Each semester, half a dozen graduate students conduct research to help Isik and Trevor Walker, co-directors of the Tree Improvement Program, fight diseases that threaten southern pines, a major export and income source for rural communities in the South.

“Without funding, a lot of bright students won’t be able to afford to go to graduate school — and our research will suffer,” Isik said.

Personal Experience Informs Giving

Isik and Barnes Cardinale know the challenges students face. They both had to fund their own education.

“I was born to illiterate parents in a remote part of Turkey. I got lucky to be accepted to government-run boarding schools throughout my education,” Isik said. “We were very poor. While in college in Istanbul, I worked jobs like issuing tickets at the bus station to earn money to cover my expenses. Difficult times, for sure.”

After receiving master’s and doctoral degrees in Turkey, Isik was awarded a NATO-B1 Scholarship to conduct research in a NATO member country; he chose to go to NC State’s Tree Improvement Program and subsequently was offered a post-doctoral position.

It was the start of a new life in a new country at a new institution, Isik said, and a decade of writing grant requests for funding. Ten years later, in 2011, a couple of large seed companies offered him full-time senior-level positions — but the university didn’t want to lose him.

“The Tree Improvement Program and the university had already provided a lot of opportunities and resources for me to grow as a scientist. So when NC State offered me a tenure-track position, I decided to decline the offers from large seed companies and stay where I was,” Isik said.

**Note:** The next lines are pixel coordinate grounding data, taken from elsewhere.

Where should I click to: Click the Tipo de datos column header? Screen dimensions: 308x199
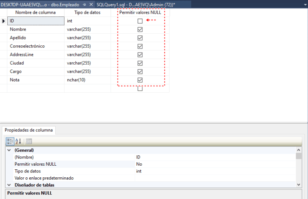pyautogui.click(x=87, y=12)
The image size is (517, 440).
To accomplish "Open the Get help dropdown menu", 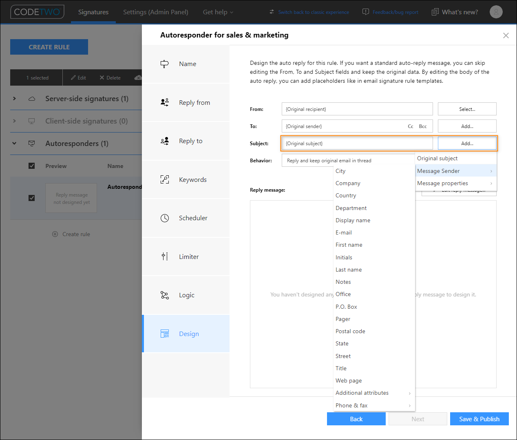I will pyautogui.click(x=218, y=12).
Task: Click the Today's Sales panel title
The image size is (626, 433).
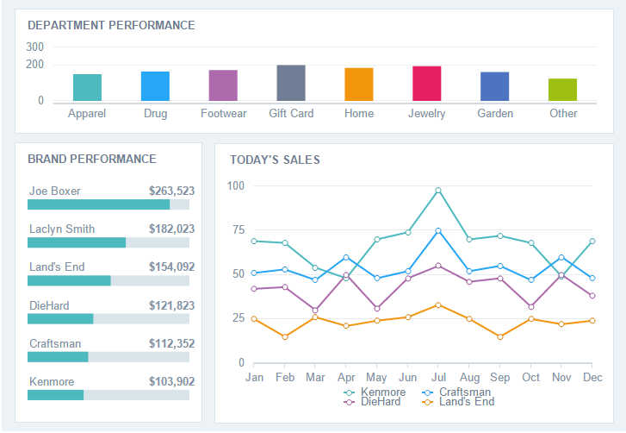Action: tap(275, 160)
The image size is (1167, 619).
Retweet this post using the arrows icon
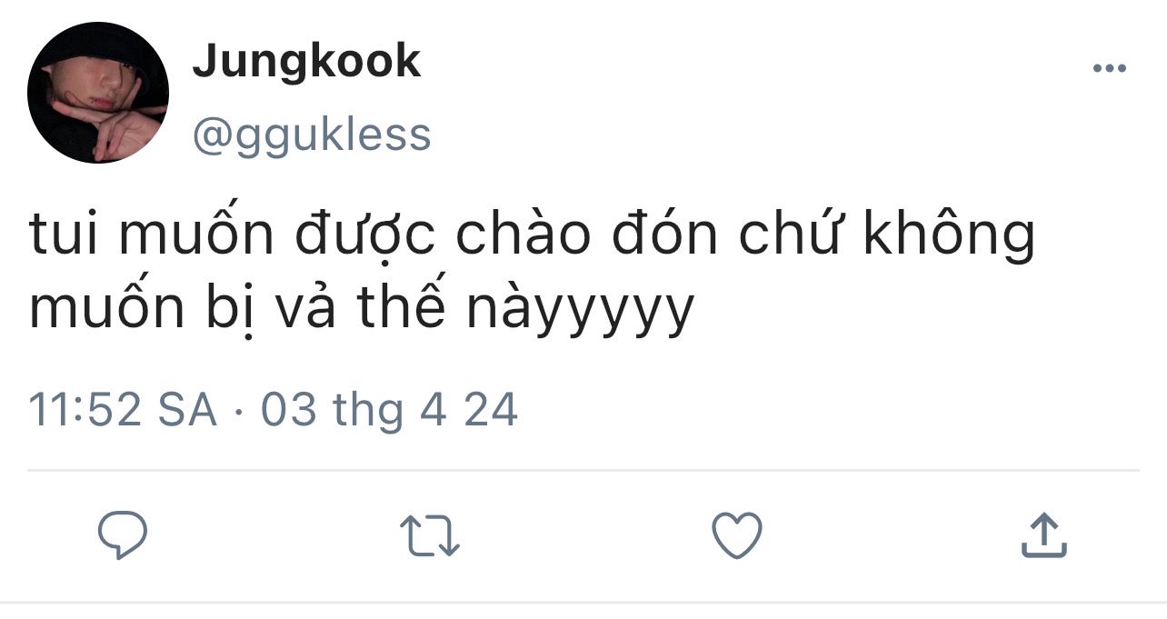(x=431, y=535)
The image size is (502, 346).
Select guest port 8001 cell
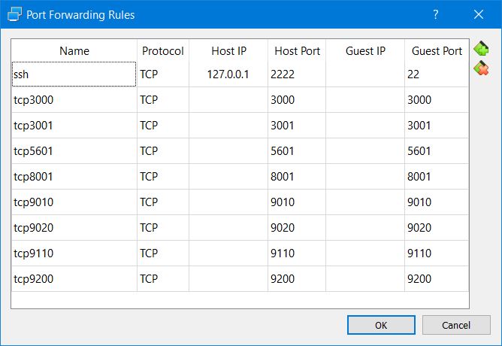tap(437, 177)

It was around this time that Isik met Barnes Cardinale. She grew up in Wake County, North Carolina, with parents who could afford to contribute just $100 a semester to her tuition. She earned a degree in mathematics with the help of scholarships and the work-study program and later financed a master’s degree in library science on her own.

Barnes Cardinale went on to devote more than 30 years to teaching elementary, middle and high school students in her community.  Now retired from the classroom, she tutors and works with a small nonprofit school serving 2E (twice-exceptional) students. 

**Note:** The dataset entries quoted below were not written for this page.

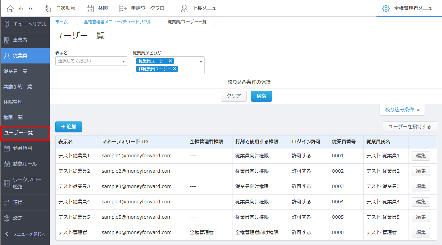Click edit (編集) for テスト管理者 row
Viewport: 442px width, 245px height.
tap(420, 232)
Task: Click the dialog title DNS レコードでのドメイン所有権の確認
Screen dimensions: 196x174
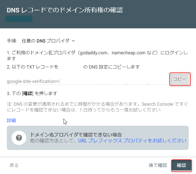Action: coord(65,10)
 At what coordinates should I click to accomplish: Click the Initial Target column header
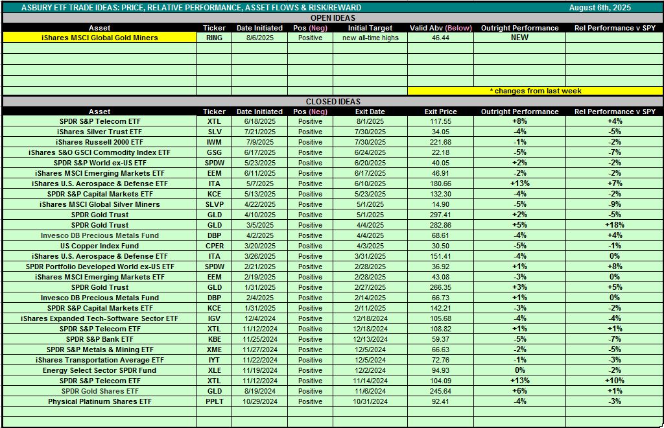[370, 28]
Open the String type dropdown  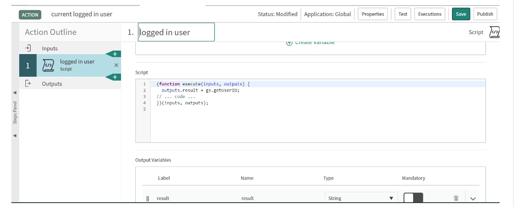pos(361,198)
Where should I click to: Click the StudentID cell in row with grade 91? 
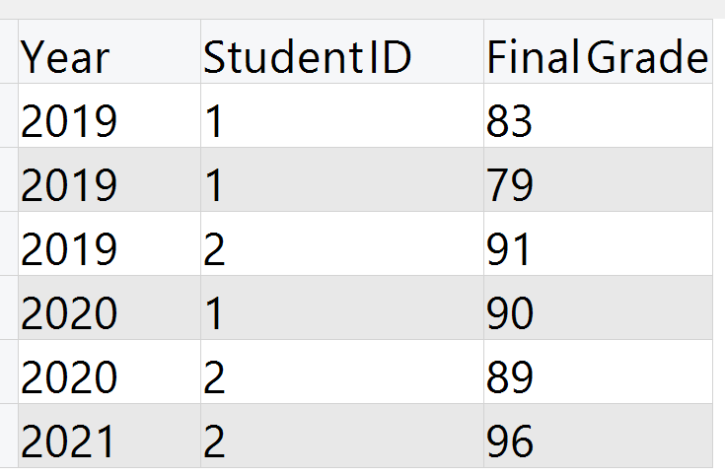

Needless to say, education is important to this pair.

“Fikret and I had been talking about wanting to do something for students at NC State for a couple of years. We definitely wanted to help where Fikret’s passion is,” Barnes Cardinale said. “So I made the call” to the College of Natural Resources.

Encouragement for the Best and Brightest 

Isik and Barnes Cardinale have discussed at length what it will take to encourage exceptional students to pursue scientific careers. 

“There’s a lot of demand for bright students, but we don’t get as many applicants from the United States as from international students. I hope the endowment Paula and I started will bring them out. We want them to be able to travel to conferences to present their research and get to know the scientific world,” Isik said.

“In the past 15 or 20 years, this country has not grown the number of students who are interested in being scientists. I suspect it’s more a matter of how much money you can earn over a career than a lack of desire. This country doesn’t value scientists enough,” Barnes Cardinale said. “We want to help people grow in their scientific field, and we want them to feel like other people find their work significant.” 

In short, she said, they want to extend the support Isik received when he was a young student and hope to encourage others to consider doing so.

“If others wonder whether they should give, they might ask themselves, ‘Did someone help me? Did someone encourage me? Can I pay forward some of the help that made me more successful?’ Even if it’s just $5, you’ve done something. And if you can’t give money, you can give time,” Barnes Cardinale said.

“That was well said,” Isik agreed. “You know, it feels good to give back to the community that helped you to be successful. It’s just the right thing to do.”